Evaluation sample size: Correlation analysis requires n≥20 paired ratings for reliable statistics. Early-stage deployments may not have sufficient human ratings to validate automated metrics.
Context enrichment latency: The advanced pronoun resolution step adds an LLM call to the scoring pipeline, increasing turn latency by 500–1500ms. This is currently opt-in.

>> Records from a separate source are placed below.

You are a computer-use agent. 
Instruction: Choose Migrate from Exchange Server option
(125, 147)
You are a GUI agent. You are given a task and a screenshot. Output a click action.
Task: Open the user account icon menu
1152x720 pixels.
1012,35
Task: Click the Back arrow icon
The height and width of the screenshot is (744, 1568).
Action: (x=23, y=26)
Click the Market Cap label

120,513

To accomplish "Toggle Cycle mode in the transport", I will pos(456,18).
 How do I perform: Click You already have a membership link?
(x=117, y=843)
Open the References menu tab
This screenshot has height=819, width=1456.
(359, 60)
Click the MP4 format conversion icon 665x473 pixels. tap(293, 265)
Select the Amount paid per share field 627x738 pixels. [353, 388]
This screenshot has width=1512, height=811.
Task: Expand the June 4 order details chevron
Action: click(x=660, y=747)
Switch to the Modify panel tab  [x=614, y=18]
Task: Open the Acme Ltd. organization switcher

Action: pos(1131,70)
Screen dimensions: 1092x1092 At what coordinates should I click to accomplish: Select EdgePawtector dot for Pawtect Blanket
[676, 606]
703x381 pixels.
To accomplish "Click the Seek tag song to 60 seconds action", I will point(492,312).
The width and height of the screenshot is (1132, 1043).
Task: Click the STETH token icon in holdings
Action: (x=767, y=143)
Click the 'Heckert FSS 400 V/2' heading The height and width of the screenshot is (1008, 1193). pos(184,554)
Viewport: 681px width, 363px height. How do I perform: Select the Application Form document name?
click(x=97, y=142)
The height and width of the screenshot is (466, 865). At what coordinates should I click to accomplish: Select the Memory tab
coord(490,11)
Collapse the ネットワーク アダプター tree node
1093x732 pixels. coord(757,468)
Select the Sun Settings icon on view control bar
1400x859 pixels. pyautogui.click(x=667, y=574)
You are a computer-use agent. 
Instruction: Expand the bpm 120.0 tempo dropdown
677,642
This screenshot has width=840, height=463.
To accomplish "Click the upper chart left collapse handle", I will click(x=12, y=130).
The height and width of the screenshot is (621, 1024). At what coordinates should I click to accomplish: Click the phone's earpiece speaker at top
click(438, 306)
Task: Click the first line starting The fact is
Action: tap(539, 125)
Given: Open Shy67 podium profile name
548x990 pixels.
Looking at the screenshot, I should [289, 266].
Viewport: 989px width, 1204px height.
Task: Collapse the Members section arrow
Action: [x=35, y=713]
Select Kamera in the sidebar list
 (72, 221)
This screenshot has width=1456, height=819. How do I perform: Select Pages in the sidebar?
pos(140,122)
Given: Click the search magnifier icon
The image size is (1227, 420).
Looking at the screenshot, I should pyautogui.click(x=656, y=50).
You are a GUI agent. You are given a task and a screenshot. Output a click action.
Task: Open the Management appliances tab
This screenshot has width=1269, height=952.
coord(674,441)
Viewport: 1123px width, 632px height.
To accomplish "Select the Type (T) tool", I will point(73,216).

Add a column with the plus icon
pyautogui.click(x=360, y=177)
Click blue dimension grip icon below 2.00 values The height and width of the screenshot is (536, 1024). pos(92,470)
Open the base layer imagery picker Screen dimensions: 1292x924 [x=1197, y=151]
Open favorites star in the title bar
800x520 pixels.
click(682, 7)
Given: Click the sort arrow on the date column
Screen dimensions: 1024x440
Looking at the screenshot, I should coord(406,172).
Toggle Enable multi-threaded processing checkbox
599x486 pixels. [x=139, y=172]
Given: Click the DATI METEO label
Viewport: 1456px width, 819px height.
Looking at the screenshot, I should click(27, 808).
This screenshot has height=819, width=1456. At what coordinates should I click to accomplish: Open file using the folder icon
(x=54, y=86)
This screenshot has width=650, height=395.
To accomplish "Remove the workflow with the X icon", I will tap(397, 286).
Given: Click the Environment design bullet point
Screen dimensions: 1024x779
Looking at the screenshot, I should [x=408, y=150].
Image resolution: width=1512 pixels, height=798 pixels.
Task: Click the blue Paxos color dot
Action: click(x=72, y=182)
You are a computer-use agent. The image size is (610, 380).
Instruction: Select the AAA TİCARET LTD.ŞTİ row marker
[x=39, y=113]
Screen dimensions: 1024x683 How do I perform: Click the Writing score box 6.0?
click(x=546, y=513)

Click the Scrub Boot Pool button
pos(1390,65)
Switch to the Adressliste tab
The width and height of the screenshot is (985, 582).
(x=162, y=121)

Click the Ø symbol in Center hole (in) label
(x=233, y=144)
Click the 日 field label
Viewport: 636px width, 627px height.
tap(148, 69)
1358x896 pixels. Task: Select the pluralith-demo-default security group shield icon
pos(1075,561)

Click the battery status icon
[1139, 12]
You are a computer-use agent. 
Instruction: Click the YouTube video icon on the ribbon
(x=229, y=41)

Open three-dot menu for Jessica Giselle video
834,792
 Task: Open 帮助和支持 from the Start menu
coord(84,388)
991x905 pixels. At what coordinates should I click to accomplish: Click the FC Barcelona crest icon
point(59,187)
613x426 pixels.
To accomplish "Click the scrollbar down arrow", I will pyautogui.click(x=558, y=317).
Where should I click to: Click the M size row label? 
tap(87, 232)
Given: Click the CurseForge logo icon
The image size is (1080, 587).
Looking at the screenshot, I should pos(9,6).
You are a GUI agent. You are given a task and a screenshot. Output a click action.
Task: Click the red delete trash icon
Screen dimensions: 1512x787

Single-judge evaluation: G-Eval uses a single evaluator model (GPT-4o-mini). Multi-judge ensembles with majority voting could improve reliability, particularly for subjective metrics like ResponseAuthenticity.
Reward modeling: Replace G-Eval with trained reward models fine-tuned on accumulated human ratings, reducing per-evaluation cost and improving domain specificity.
Adaptive difficulty: Use student performance trajectories to automatically adjust intentionalErrorRate, witness cooperativeness, and scenario complexity — implementing a form of intelligent tutoring system within the multi-agent loop.
Multi-session memory: Extend vector memory across sessions to enable longitudinal student skill tracking and personalized scenario recommendations.
Adversarial robustness: Evaluate susceptibility to prompt injection through player questions designed to break agent role adherence, and develop guardrails.
Liu, Y., Iter, D., Xu, Y., Wang, S., Xu, R., & Zhu, C. (2023). G-Eval: NLG Evaluation using GPT-4 with Better Human Alignment. arXiv:2303.16634.
Abbasian Chaleshtari, M., et al. (2025). The Illusion of Thinking: Understanding the Strengths and Limitations of Reasoning Models via the Lens of Problem Complexity. arXiv:2506.06941.